*** Provided records
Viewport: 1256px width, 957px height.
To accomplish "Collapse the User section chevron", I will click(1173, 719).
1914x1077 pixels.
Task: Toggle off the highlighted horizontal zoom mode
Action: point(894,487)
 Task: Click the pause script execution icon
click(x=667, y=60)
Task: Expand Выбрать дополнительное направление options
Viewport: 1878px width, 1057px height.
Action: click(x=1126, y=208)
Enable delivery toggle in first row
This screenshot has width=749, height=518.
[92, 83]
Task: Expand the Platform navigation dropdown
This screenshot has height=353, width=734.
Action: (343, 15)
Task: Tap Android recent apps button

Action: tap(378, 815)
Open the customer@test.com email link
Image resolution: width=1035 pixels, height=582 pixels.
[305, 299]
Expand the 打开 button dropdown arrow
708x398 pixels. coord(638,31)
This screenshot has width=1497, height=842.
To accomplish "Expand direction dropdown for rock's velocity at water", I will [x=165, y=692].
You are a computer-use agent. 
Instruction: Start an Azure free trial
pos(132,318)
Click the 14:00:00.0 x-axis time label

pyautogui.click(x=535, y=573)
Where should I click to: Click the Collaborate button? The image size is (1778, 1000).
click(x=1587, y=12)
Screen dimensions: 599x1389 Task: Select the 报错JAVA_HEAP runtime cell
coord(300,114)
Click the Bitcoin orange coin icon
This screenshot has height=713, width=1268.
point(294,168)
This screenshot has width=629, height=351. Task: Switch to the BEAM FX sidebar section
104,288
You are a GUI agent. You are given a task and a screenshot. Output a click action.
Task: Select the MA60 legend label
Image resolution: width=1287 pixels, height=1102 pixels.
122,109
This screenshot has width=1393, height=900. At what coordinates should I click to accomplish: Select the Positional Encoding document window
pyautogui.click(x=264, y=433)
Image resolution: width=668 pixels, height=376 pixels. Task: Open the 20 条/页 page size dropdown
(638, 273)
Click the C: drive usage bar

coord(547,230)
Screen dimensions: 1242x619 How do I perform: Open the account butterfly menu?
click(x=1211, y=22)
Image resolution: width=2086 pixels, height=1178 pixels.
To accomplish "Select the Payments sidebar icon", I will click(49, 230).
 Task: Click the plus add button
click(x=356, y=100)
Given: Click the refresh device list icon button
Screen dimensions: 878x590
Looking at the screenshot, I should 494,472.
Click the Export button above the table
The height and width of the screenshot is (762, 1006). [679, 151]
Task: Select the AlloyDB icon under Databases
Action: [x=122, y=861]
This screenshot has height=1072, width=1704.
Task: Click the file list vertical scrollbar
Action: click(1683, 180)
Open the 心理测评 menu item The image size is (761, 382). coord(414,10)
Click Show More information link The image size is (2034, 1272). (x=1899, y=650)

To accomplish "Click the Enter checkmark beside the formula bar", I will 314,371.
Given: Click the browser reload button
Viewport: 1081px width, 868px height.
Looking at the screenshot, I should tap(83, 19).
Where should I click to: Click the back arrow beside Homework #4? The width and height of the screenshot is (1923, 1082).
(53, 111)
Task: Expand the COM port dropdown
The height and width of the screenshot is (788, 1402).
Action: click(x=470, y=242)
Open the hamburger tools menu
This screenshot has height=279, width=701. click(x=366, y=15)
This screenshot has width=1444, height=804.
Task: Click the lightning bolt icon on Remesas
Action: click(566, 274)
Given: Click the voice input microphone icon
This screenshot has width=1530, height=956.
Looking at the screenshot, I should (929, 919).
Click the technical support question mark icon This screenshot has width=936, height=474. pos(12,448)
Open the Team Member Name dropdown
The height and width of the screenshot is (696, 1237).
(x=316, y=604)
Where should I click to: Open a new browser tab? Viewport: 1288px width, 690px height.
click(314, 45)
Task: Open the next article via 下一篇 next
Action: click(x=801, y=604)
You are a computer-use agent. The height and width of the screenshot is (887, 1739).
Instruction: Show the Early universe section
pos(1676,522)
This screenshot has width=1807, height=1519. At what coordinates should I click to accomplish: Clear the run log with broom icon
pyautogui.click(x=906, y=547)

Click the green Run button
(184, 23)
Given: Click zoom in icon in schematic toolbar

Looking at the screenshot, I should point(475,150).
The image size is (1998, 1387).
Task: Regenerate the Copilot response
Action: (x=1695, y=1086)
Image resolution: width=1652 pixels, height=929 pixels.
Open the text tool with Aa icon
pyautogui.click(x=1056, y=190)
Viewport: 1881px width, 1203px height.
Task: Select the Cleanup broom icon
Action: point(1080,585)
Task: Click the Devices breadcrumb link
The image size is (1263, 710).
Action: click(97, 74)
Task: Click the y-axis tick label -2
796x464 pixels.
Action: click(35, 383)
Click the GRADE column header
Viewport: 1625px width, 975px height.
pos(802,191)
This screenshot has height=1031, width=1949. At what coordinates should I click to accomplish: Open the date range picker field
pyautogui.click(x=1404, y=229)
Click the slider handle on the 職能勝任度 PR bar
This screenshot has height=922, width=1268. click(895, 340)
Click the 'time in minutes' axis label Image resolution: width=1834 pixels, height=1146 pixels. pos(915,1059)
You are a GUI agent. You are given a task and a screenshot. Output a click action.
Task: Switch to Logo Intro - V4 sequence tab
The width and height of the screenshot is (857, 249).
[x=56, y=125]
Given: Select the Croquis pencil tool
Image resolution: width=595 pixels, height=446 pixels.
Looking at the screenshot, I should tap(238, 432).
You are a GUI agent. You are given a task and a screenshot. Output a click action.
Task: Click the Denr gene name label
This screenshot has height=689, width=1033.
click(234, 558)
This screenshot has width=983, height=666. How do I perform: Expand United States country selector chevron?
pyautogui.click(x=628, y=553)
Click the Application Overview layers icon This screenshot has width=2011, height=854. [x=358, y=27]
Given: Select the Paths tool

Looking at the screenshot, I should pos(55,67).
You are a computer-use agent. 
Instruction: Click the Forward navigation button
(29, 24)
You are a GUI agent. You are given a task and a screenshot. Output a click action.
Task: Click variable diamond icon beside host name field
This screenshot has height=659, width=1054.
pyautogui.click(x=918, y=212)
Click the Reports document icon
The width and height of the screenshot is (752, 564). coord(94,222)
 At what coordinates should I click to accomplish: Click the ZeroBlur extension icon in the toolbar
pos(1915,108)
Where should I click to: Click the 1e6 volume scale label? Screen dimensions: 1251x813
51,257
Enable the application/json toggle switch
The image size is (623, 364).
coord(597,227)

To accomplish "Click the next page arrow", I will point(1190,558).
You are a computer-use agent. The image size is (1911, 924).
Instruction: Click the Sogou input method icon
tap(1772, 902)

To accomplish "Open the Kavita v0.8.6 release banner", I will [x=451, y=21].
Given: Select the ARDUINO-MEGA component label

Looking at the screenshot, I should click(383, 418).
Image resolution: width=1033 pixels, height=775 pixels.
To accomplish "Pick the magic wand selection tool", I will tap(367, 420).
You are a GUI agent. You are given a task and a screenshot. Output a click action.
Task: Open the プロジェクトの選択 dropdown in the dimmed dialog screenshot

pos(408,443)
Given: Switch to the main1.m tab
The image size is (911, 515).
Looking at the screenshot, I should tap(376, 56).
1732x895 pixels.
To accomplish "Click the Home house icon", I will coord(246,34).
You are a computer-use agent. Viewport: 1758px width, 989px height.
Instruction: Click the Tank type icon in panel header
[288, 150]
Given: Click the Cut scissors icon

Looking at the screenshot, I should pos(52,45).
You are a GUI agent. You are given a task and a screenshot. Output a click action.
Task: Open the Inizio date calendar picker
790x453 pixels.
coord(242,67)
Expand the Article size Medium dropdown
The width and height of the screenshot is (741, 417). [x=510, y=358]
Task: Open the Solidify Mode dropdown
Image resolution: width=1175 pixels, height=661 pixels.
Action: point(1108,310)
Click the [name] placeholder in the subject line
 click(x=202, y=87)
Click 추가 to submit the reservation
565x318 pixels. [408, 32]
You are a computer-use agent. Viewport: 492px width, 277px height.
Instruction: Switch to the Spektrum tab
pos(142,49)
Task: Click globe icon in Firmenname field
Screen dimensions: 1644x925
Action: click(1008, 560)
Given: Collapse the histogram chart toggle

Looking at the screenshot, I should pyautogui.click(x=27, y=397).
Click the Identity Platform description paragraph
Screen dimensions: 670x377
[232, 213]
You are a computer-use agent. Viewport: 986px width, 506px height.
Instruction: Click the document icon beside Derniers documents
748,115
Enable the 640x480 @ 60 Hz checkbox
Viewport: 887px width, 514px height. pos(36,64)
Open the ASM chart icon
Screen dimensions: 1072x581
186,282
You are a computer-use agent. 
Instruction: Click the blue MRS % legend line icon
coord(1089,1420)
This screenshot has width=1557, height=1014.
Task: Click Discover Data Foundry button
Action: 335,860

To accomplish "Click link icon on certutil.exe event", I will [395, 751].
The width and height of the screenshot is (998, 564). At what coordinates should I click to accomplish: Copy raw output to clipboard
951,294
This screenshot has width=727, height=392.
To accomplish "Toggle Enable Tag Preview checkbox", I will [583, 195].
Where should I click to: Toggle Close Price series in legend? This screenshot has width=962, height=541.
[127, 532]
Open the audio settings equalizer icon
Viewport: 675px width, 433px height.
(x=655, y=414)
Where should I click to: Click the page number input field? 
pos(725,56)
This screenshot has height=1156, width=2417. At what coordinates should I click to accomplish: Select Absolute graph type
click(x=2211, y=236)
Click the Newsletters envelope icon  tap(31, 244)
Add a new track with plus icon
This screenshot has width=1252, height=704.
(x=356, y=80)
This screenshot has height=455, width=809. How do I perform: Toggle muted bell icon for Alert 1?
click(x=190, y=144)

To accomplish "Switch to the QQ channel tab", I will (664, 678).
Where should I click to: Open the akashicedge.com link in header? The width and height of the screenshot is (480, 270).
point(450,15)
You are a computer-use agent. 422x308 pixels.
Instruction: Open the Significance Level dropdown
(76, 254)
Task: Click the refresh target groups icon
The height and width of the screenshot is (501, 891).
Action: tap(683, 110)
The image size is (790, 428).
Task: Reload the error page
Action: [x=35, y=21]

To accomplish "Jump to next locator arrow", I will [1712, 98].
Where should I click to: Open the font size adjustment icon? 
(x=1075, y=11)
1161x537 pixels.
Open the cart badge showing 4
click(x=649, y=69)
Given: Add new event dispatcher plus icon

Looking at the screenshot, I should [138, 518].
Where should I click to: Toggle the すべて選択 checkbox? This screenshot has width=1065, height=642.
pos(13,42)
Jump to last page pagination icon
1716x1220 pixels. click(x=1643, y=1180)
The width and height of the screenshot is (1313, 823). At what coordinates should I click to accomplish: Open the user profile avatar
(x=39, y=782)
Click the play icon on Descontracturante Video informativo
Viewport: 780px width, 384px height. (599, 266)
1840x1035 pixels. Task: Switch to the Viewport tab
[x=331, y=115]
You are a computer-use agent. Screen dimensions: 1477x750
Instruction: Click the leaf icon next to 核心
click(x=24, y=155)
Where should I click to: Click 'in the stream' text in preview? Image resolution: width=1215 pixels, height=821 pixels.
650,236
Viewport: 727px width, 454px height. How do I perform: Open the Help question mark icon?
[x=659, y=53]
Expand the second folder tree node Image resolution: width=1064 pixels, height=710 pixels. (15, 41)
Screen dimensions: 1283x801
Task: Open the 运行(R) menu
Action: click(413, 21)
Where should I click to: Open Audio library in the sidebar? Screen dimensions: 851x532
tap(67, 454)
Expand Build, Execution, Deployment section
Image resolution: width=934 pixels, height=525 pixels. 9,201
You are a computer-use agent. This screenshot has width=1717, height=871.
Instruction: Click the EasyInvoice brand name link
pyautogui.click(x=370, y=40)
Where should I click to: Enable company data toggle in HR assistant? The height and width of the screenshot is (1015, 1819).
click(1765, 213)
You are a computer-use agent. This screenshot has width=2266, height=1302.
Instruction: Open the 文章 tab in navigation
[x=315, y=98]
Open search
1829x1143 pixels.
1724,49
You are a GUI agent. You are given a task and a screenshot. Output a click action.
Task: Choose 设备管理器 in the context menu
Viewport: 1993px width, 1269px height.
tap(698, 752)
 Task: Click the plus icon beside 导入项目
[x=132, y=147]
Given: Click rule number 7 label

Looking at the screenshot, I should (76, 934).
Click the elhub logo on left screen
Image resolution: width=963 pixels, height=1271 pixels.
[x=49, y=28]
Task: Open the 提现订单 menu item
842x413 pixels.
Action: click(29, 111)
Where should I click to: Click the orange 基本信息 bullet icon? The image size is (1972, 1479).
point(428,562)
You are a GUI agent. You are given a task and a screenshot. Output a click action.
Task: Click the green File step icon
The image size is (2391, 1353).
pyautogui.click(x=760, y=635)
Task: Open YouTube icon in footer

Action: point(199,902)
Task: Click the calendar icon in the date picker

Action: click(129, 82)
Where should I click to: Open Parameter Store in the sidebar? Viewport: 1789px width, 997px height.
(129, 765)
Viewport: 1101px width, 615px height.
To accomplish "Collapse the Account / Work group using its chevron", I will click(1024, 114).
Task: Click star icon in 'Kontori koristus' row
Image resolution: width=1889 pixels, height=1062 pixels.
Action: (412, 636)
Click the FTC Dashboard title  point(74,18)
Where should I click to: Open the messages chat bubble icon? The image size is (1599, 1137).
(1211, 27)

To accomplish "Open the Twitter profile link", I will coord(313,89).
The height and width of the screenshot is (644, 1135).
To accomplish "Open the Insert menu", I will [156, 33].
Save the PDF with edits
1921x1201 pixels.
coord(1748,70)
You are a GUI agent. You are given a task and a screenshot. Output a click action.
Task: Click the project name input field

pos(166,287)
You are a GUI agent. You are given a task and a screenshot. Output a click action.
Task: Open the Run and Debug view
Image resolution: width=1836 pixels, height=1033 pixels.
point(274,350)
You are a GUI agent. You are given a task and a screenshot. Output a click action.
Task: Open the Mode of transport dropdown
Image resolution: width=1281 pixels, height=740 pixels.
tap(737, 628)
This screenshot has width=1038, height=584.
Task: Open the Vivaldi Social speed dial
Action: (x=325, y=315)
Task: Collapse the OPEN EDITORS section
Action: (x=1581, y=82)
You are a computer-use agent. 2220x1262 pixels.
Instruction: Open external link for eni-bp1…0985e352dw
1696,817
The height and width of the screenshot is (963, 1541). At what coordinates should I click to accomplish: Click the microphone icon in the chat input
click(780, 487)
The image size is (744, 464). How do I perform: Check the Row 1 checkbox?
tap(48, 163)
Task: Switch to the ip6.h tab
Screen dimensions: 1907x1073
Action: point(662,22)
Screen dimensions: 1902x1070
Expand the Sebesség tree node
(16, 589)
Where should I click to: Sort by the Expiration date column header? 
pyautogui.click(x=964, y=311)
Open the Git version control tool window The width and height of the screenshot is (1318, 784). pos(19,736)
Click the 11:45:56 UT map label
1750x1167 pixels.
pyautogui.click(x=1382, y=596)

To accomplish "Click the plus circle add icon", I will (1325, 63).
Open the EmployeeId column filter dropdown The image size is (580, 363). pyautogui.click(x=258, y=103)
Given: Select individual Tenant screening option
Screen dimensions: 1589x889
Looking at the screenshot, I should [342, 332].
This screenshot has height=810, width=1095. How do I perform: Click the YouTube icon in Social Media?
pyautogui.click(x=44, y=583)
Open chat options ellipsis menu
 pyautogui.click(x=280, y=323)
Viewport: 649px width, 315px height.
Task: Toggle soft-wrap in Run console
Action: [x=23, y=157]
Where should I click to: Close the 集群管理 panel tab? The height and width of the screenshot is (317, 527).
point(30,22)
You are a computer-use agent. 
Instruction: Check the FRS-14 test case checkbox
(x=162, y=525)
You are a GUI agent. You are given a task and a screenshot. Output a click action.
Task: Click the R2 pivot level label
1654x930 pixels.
******
* Problem description: Among the records above, extract exactly the lines from the line with "Task: Click the y-axis tick label -2" to the line with "Task: Click the Denr gene name label", both lines included, and leave out the rest.

* Solution to this task:
Task: Click the y-axis tick label -2
796x464 pixels.
Action: click(35, 383)
Click the GRADE column header
Viewport: 1625px width, 975px height.
pos(802,191)
This screenshot has height=1031, width=1949. At what coordinates should I click to accomplish: Open the date range picker field
pyautogui.click(x=1404, y=229)
Click the slider handle on the 職能勝任度 PR bar
This screenshot has height=922, width=1268. click(895, 340)
Click the 'time in minutes' axis label Image resolution: width=1834 pixels, height=1146 pixels. pos(915,1059)
You are a GUI agent. You are given a task and a screenshot. Output a click action.
Task: Switch to Logo Intro - V4 sequence tab
The width and height of the screenshot is (857, 249).
[x=56, y=125]
Given: Select the Croquis pencil tool
Image resolution: width=595 pixels, height=446 pixels.
Looking at the screenshot, I should tap(238, 432).
You are a GUI agent. You are given a task and a screenshot. Output a click action.
Task: Click the Denr gene name label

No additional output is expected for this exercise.